- _TO DO_:
Your task is to copy each line of the listing that contains the word "Депозит".

● ● ●

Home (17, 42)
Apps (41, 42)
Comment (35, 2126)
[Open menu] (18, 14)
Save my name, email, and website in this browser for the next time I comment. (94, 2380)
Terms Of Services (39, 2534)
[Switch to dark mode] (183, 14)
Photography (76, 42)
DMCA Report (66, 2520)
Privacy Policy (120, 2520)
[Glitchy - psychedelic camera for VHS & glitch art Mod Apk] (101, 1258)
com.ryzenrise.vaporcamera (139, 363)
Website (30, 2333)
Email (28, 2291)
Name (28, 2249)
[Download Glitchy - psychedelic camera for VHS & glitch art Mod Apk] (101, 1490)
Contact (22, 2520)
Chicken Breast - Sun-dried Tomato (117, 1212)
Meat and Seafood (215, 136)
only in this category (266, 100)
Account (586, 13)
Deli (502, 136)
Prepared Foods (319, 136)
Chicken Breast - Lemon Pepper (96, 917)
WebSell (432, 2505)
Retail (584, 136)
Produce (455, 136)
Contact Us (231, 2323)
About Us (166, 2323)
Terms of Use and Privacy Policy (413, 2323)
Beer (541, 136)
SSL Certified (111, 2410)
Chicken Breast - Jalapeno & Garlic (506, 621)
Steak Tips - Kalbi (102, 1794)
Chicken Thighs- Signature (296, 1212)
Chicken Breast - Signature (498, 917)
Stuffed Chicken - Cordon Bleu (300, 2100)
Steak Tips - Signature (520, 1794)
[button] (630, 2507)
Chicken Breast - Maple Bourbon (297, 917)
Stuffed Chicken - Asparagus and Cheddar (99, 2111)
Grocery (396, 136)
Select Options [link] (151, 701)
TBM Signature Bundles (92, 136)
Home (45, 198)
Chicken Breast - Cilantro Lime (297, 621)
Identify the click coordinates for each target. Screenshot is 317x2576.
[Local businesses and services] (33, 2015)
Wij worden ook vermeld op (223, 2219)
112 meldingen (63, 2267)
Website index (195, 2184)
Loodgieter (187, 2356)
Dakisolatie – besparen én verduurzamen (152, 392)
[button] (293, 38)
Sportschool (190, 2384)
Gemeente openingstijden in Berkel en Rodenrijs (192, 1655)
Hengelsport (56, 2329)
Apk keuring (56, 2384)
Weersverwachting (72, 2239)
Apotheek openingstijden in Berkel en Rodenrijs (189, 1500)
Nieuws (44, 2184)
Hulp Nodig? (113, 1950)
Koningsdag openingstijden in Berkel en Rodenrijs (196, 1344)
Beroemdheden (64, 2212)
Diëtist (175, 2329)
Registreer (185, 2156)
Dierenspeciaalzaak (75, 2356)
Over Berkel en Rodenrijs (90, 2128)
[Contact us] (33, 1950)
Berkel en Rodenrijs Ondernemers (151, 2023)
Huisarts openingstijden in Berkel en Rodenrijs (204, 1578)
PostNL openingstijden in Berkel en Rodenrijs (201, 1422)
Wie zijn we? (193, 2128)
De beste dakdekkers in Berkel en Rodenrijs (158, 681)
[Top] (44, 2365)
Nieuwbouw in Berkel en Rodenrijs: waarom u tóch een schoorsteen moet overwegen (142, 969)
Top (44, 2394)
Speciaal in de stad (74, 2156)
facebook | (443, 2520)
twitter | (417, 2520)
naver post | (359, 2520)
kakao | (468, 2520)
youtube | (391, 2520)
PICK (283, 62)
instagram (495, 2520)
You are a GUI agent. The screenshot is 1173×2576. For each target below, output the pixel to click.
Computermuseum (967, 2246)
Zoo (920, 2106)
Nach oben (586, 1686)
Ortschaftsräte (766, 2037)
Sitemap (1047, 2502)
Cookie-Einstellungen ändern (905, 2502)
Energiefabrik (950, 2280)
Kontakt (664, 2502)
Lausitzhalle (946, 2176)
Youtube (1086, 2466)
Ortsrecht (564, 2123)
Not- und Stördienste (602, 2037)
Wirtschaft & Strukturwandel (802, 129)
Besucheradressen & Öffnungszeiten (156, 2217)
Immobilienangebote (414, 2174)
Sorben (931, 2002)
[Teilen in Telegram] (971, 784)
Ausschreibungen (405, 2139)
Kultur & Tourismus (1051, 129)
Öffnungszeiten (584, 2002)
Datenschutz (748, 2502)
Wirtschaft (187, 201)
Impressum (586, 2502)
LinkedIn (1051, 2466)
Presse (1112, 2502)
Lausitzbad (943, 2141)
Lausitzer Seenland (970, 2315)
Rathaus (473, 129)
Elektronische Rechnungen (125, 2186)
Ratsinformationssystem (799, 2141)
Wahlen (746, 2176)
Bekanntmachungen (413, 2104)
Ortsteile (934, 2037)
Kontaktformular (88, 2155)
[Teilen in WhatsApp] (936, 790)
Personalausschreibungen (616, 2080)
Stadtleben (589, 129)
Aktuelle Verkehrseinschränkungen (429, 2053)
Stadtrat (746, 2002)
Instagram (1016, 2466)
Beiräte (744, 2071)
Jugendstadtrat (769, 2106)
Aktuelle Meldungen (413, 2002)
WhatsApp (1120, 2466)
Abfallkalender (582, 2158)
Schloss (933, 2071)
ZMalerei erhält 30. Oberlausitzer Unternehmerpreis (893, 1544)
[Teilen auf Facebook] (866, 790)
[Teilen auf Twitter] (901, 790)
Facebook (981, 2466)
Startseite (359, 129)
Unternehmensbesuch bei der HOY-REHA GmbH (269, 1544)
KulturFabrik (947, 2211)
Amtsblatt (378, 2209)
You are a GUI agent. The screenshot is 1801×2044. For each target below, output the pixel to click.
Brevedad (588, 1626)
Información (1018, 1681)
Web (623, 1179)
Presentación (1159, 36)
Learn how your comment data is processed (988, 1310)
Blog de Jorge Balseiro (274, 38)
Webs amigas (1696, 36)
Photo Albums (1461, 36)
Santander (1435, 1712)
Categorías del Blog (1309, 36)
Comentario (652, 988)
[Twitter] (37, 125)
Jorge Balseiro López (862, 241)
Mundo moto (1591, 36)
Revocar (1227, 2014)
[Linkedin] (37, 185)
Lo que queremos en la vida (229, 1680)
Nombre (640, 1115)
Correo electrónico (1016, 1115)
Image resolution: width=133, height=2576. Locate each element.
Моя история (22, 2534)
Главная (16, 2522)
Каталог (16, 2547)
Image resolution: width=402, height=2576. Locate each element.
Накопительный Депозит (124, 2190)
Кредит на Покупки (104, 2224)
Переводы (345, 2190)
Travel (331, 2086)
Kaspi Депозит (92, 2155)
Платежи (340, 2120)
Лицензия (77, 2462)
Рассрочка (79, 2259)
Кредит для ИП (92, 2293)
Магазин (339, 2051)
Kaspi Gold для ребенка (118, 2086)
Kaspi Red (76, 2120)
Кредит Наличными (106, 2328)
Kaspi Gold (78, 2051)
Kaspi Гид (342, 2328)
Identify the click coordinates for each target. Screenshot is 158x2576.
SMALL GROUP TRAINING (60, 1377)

● ● ●

- _OUTPUT OF THE TASK_:
Накопительный Депозит (124, 2190)
Kaspi Депозит (92, 2155)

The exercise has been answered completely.